[Action item]: Every entry is to be written out word for word.

Excerpted data START

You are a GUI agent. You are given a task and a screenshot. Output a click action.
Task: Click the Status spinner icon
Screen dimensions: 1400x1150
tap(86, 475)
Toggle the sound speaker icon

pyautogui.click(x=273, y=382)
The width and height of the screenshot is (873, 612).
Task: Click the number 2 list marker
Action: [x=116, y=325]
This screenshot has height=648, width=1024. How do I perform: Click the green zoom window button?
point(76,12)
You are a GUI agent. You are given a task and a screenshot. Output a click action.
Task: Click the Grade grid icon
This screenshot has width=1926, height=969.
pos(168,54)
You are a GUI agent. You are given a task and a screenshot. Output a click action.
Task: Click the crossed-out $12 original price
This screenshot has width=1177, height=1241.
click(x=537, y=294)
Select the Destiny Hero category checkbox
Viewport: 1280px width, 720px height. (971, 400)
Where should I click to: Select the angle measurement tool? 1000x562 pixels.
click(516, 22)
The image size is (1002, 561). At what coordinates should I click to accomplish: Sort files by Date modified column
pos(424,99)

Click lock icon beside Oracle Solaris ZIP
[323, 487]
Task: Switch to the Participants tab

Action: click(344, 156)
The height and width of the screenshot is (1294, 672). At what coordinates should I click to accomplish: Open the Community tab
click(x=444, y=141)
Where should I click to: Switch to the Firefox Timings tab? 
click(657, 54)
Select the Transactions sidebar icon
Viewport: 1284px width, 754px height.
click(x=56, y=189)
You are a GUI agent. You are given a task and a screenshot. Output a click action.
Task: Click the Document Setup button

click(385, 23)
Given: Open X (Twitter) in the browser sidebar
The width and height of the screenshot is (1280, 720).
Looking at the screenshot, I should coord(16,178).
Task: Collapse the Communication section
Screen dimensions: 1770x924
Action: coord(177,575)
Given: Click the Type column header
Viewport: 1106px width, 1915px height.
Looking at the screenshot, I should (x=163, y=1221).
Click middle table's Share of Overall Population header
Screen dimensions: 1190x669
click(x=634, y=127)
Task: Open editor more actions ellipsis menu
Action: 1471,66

Excerpted data END

[Response to the task]:
You are a GUI agent. You are given a task and a screenshot. Output a click action.
Task: Click the Status spinner icon
Screen dimensions: 1400x1150
tap(86, 475)
Toggle the sound speaker icon

pyautogui.click(x=273, y=382)
The width and height of the screenshot is (873, 612).
Task: Click the number 2 list marker
Action: [x=116, y=325]
This screenshot has height=648, width=1024. How do I perform: Click the green zoom window button?
point(76,12)
You are a GUI agent. You are given a task and a screenshot. Output a click action.
Task: Click the Grade grid icon
This screenshot has width=1926, height=969.
pos(168,54)
You are a GUI agent. You are given a task and a screenshot. Output a click action.
Task: Click the crossed-out $12 original price
This screenshot has width=1177, height=1241.
click(x=537, y=294)
Select the Destiny Hero category checkbox
Viewport: 1280px width, 720px height. (971, 400)
Where should I click to: Select the angle measurement tool? 1000x562 pixels.
click(516, 22)
The image size is (1002, 561). At what coordinates should I click to accomplish: Sort files by Date modified column
pos(424,99)

Click lock icon beside Oracle Solaris ZIP
[323, 487]
Task: Switch to the Participants tab

Action: click(344, 156)
The height and width of the screenshot is (1294, 672). At what coordinates should I click to accomplish: Open the Community tab
click(x=444, y=141)
Where should I click to: Switch to the Firefox Timings tab? 
click(657, 54)
Select the Transactions sidebar icon
Viewport: 1284px width, 754px height.
click(x=56, y=189)
You are a GUI agent. You are given a task and a screenshot. Output a click action.
Task: Click the Document Setup button

click(385, 23)
Given: Open X (Twitter) in the browser sidebar
The width and height of the screenshot is (1280, 720).
Looking at the screenshot, I should coord(16,178).
Task: Collapse the Communication section
Screen dimensions: 1770x924
Action: coord(177,575)
Given: Click the Type column header
Viewport: 1106px width, 1915px height.
Looking at the screenshot, I should (x=163, y=1221).
Click middle table's Share of Overall Population header
Screen dimensions: 1190x669
click(x=634, y=127)
Task: Open editor more actions ellipsis menu
Action: 1471,66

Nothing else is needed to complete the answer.